Directive - Reproduce word for word everything in the entries below, from the line that contains "The height and width of the screenshot is (194, 299)." down to the line that contains "The image size is (536, 448). (197, 184)" with both of those lines included. Leave the pictures out of your copy.
═════ Stored records
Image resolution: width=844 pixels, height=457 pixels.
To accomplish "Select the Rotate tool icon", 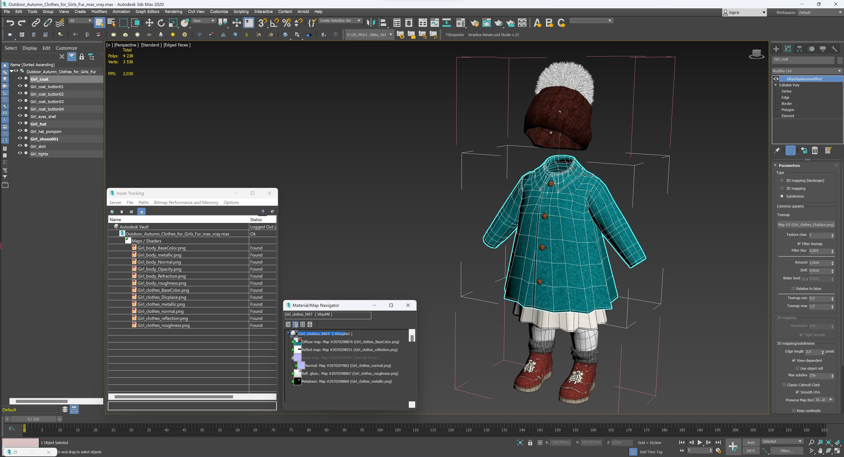I will point(161,23).
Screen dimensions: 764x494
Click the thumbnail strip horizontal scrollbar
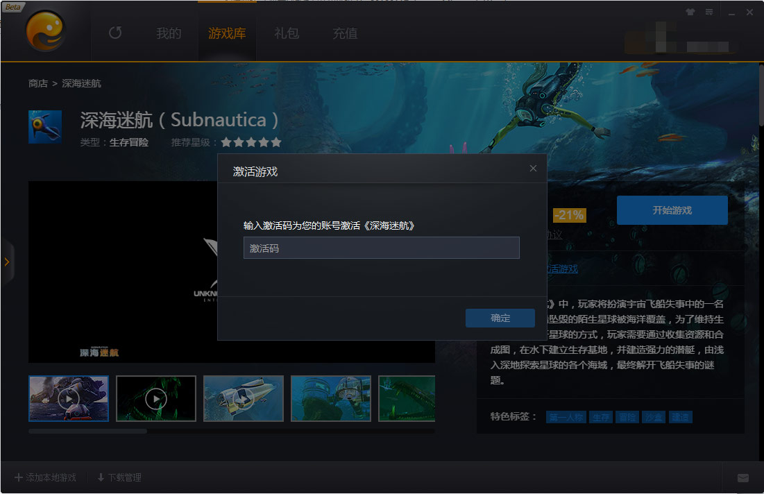point(88,431)
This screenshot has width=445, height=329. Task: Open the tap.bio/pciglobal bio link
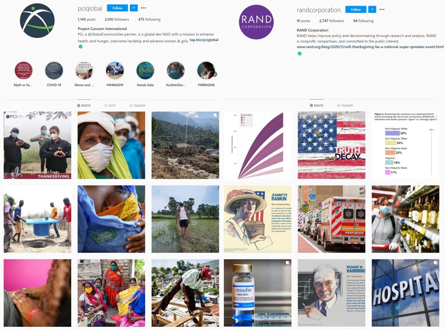click(204, 40)
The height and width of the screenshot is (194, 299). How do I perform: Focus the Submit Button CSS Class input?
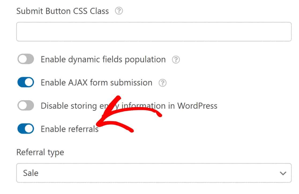[x=154, y=32]
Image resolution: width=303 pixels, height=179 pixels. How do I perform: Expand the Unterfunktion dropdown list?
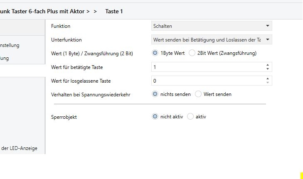[x=212, y=40]
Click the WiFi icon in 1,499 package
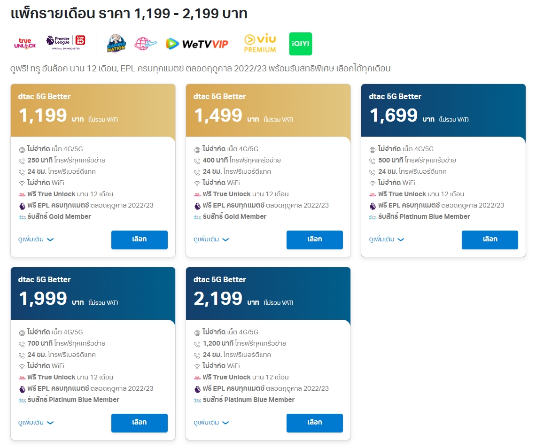The image size is (536, 448). (197, 184)
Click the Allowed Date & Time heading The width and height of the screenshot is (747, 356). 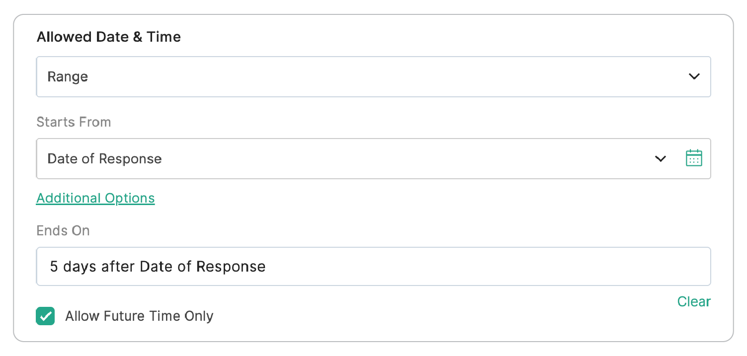point(108,37)
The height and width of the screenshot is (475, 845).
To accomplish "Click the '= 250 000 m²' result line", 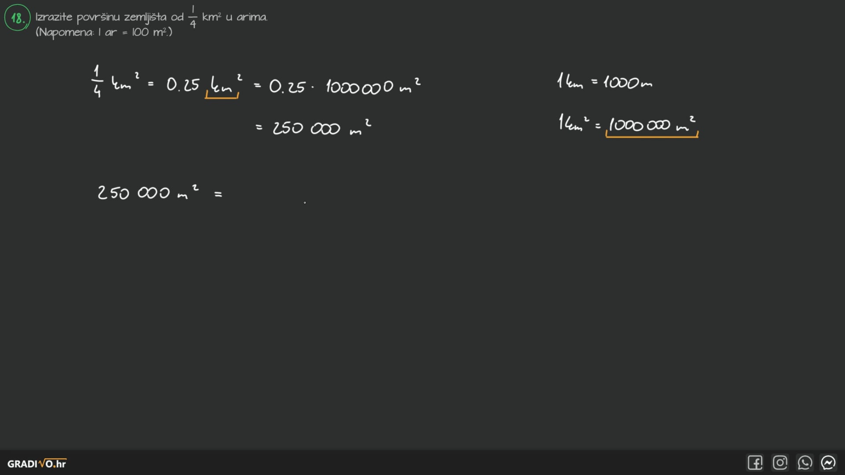I will click(x=313, y=128).
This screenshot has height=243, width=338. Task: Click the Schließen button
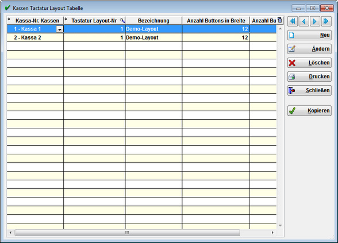click(309, 90)
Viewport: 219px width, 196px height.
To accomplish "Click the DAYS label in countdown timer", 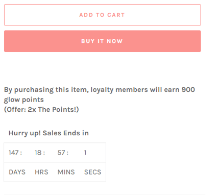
══════════
Written answer -
The height and width of the screenshot is (194, 299). How do I perform: Focus the Submit Button CSS Class input?
[x=154, y=32]
Image resolution: width=303 pixels, height=179 pixels. How do I perform: Expand the Unterfunktion dropdown list?
[x=212, y=40]
Click the WiFi icon in 1,499 package
The image size is (536, 448). (197, 184)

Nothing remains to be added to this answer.